Petit, who turned on that day from an unknown into a hero, would go on to a distinguished career as multi-talented artist. The towers he had conquered, brand new at the time of his walk, would endure for the better part of three decades, until a day in 2001, exactly eleven years ago today. By then, the giant twins of downtown Manhattan had lost the crown of the tallest skyscrapers, but they still dominated the sky over the world's commercial capital -- and that was why they fell, brought down by men who hated what they stood for.
A new skyscraper is soaring in their place, now mere months from completion. One World Trade Center will be taller than the twin towers, but Petit -- an early advocate of rebuilding them exactly as they were -- isn't swayed. "Nothing could replace the towers that we have lost," he said on the phone from Ashokan, the town in upstate New York where he lives with his partner, and manager, Kathy O'Donnell. He wanted them, in fact, to be even grander copies of the ones that were destroyed: "I am still unhappy that they have not been rebuilt the same, or even higher, more majestic."
Not that he doesn't like the new building, still rising to its final goal of 1,776 feet. "I love that it is getting higher and higher," he said, explaining that the Port Authority of New York and New Jersey, the tower's owner, has invited him to visit the site. But, he added, "I cannot judge a building in the making." Still, what he thinks -- perhaps because a lone tower does not lend itself to high-wire walking -- is clear: "The shape is majestic and it evokes great strength. But nothing can replace them."
That visit to the new tower will have to wait for a hole in Petit's packed schedule. The man who walked a quarter of a mile above the earth is still very busy with his multiple occupations as writer, actor, juggler, draftsman, builder, and yes, wire walker (he practices three hours a day, either at home or at the cathedral of St. John the Divine in Manhattan, where he has been artist in residence for decades.)
He is currently at work, among other things, on Why Knot?, a book on knots -- he is an expert -- for the New York publisher Abrams; planning a wire walk between the moais of Easter Island; rehearsing a new show, High Wire Variations, with a pianist and an actor reading texts by Petit, who will be walking on the wire indoors using equipment he designed himself; and a graphic novel on the World Trade Center walk. In other words, "my regular life," said the indefatigable Petit, who shot to worldwide fame in 2008 when Man on Wire won the Academy Award for best documentary.
Normal people, who haven't accomplished a tenth of what Petit has done in his 62 years, might ask him what he does for a living. A full answer "would be much too long and would give the feeling that I am a total amateur. How could someone do all these things and do rhem well?" That's why he sometimes tells people that he is "a pickpocket and a street juggler." He does it for the shock value, he said. In fact, "I have only one profession: craftsman and artist."

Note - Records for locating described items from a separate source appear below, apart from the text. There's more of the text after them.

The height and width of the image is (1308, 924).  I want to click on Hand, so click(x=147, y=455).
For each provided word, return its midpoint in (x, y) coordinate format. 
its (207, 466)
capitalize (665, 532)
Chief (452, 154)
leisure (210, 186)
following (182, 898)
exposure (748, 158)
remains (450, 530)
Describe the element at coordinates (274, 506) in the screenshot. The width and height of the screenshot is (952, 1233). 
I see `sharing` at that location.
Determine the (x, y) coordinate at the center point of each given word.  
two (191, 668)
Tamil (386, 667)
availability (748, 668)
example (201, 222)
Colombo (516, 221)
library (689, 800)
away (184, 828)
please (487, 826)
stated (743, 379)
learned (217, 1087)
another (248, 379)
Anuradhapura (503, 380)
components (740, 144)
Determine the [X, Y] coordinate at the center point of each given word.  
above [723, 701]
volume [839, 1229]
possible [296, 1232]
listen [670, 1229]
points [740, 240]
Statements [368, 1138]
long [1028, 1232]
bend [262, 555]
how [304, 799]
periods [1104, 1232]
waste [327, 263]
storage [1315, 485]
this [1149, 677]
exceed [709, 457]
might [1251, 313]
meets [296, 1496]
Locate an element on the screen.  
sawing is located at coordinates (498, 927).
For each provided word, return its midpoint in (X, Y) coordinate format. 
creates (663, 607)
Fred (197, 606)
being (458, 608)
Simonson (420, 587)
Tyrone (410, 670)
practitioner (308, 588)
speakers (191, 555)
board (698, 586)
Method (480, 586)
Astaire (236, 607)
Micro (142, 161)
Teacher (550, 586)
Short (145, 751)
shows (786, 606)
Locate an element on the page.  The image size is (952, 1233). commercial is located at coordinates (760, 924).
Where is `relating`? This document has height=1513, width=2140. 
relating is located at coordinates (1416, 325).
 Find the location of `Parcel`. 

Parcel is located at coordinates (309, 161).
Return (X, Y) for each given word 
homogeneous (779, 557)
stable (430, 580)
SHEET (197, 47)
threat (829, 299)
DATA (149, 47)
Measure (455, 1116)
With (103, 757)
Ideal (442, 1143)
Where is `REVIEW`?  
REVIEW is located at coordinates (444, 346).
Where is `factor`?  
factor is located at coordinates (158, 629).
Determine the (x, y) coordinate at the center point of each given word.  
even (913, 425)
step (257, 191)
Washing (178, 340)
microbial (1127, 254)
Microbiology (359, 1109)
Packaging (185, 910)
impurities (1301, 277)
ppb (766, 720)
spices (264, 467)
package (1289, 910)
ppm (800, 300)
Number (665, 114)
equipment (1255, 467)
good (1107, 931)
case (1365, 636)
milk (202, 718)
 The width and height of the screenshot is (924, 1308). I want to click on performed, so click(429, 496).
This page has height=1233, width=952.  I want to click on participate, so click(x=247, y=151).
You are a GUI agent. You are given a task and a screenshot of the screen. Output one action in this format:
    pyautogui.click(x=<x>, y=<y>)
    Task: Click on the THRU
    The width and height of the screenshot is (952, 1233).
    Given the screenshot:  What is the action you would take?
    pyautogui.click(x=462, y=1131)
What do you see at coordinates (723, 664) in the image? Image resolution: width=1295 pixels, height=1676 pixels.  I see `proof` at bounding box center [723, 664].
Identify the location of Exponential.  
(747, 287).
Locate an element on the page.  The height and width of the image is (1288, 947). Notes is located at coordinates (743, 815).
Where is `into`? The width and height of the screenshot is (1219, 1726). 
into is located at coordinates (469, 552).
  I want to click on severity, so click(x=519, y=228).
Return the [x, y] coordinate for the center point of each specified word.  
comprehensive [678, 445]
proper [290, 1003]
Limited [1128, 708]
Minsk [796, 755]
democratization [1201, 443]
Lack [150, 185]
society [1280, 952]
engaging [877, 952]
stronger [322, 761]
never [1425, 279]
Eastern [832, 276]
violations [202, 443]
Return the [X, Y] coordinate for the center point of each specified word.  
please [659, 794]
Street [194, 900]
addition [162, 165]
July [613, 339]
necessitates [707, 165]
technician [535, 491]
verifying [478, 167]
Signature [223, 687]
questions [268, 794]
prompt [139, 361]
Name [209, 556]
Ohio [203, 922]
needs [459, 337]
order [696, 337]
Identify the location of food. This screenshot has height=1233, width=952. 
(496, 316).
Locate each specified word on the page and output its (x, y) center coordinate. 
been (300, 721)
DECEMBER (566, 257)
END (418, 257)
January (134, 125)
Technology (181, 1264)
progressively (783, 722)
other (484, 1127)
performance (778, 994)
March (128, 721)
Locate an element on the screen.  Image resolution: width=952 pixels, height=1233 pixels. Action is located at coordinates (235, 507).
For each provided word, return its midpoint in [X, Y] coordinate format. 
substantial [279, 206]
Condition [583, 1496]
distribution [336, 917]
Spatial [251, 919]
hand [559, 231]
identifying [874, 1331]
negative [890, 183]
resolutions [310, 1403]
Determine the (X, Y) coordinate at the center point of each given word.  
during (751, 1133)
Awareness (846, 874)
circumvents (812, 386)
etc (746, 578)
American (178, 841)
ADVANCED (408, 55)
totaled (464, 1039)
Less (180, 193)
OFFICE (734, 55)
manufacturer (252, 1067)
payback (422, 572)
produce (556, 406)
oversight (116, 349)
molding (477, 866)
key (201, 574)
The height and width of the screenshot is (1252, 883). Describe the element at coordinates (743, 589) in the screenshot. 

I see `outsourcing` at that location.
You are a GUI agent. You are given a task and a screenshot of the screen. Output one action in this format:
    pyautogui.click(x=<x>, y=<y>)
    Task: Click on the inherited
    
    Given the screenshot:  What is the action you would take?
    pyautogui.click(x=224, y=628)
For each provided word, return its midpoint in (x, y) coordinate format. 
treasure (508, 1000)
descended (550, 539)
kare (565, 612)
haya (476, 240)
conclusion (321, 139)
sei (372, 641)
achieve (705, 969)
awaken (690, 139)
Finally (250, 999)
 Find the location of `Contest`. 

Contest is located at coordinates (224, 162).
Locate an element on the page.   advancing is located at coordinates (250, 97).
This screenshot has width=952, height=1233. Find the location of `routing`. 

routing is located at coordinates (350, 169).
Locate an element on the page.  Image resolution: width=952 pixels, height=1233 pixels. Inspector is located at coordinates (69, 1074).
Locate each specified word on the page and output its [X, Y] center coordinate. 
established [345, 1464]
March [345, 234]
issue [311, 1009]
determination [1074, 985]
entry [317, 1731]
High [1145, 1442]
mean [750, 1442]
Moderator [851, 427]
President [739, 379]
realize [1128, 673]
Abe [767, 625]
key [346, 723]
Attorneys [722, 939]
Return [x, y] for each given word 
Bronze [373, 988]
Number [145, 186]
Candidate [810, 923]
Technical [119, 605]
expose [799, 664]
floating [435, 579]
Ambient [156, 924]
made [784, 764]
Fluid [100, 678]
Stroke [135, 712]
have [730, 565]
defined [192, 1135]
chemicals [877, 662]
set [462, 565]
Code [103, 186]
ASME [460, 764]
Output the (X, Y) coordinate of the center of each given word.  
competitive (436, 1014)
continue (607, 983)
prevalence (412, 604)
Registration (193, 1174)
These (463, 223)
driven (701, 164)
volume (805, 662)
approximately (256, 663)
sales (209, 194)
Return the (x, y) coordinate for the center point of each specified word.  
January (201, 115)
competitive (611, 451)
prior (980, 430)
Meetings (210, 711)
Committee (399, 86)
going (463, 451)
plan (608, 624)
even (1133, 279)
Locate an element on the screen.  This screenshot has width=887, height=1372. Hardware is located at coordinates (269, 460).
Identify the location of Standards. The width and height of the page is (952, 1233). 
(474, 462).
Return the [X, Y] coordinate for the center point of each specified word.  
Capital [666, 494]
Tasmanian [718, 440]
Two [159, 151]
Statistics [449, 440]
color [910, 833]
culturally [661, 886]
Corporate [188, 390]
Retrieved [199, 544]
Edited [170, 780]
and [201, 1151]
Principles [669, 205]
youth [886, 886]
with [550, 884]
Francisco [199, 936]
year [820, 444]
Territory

For all his accomplishments, Petit -- a man whom his friend Robin Williams once compared to Leonardo da Vinci -- has still one major wire-walking exploit that has eluded him. He's been trying to walk the Grand Canyon, an enormously complex undertaking: "In the past twenty years that story has been beautiful and disastrous. We have had to give up twice," he recalled, as backers (he refuses corporate sponsorship) pulled out. To revive the project "would take lots of money and time. It would be a lot of work, but nothing is impossible."
That feat, if it ever happened, would make even the World Trade Center seem like a trifle. In the meantime, like the city he captivated in 1974, Philippe Petit has moved on to new adventures. But, just like New York, he lives in the enduring shadow of two towers that are no longer there.